Es sind solche unspektakulären Stadtsituationen, die der Künstler überall, wo er hinreist findet und die ihn faszinieren. Oft sind es die Rückseiten, welche die stabilisierenden Konstruktionen offen zeigen, die sein Interesse wecken.

Fotografien – hier erstmals öffentlich gezeigt – sind Ausgangspunkt dieser gross angelegten ortsbezogenen Installation.

Umwege
Und so stehen wir vor einer massiven Wand, wenn wir das Lokal betreten. Sie führt vom Hauptraum über zwei Ecken ins Kabinett und versperrt den direkten Zugang zu ihm. Durch einen schmalen Schlitz in der Türöffnung sehen wir aber, dass es nicht leer ist. Die drei Flächen sind in bonbonfarbenen Pastelltönen gestrichen und mit horizontalen Streifen strukturiert. Nichts Gefährliches dahinter, will uns das wohl sagen.

Wollen wir das Kabinett betreten, müssen wir den Umweg in Kauf nehmen und uns hinter der Wand hindurch zwängen. Das kann durchaus als Zumutung empfunden werden, weiss man doch nie, ob um eine der beiden Ecken BesucherInnen in entgegengesetzter Richtung unterwegs sind – denn dann wird es eng. Reicht der Platz zum Passieren? Wer weicht aus oder geht zurück? Ein Gefühl der Beklemmung kann sich einstellen. Man fühlt sich an Situationen vor Check-in-Schaltern erinnert. Damit ist schon viel gesagt über diese kraftvolle Inszenierung. Selbst altbekannte, einfache Wege können plötzlich beschwerlich und irritierend werden.

Präzise Unschärfe
Matthias Rüegg ist ein Künstler, der seine öffentlichen Auftritte immer ortsspezifisch entwickelt. Er benutzt dazu einfache Materialien, die in jedem Baumarkt günstig erworben werden können. Mit diesen greift er massiv in räumliche Situationen ein und deutet diese um.
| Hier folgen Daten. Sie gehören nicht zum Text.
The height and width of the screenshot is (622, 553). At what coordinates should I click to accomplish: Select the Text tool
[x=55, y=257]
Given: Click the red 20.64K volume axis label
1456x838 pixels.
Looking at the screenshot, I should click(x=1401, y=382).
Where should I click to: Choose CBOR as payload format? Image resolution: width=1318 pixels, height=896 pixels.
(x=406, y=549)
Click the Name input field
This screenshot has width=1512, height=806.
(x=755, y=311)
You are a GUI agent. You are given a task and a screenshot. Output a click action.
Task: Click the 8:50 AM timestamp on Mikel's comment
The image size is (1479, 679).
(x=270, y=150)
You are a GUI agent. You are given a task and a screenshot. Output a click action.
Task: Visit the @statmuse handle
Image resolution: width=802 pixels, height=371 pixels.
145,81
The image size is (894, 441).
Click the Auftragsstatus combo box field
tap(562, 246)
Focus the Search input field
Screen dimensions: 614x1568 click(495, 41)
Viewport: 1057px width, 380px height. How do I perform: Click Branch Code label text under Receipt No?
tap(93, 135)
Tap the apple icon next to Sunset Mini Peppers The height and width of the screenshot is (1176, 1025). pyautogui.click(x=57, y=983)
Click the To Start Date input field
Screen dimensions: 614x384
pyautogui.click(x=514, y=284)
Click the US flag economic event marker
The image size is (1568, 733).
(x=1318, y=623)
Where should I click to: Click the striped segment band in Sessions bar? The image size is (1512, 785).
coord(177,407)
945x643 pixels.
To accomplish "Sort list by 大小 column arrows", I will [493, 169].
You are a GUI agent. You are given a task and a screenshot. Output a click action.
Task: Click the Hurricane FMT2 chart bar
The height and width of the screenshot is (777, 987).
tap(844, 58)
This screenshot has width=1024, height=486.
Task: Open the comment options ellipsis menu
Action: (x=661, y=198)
Oft kommt auch Sprache ins Spiel, wie in der Arbeit im Untergeschoss. Zunächst sehen wir aber die Rückseite der raumgreifenden Konstruktion, die aus ungehobelten Dachlatten zusammengeschraubt ist. Sie ist durchlässig, mehr ein hoher Lattenzaun, der an den Rändern ausfranst. «ignore» lesen wir auf der Vorderseite, wenn auch nur mit Mühe. Das Wort ist in ganz feiner Farbabstufung auf die rosarot gestrichenen Latten aufgemalt. Ist das eine Aufforderung das Gesehene zu ignorieren oder haben wir etwas übersehen? Das Bild, wie auch die Botschaft, ist von präziser Unschärfe und lässt uns mit Fragen zurück auf die der Künstler keine Antworten mitliefert.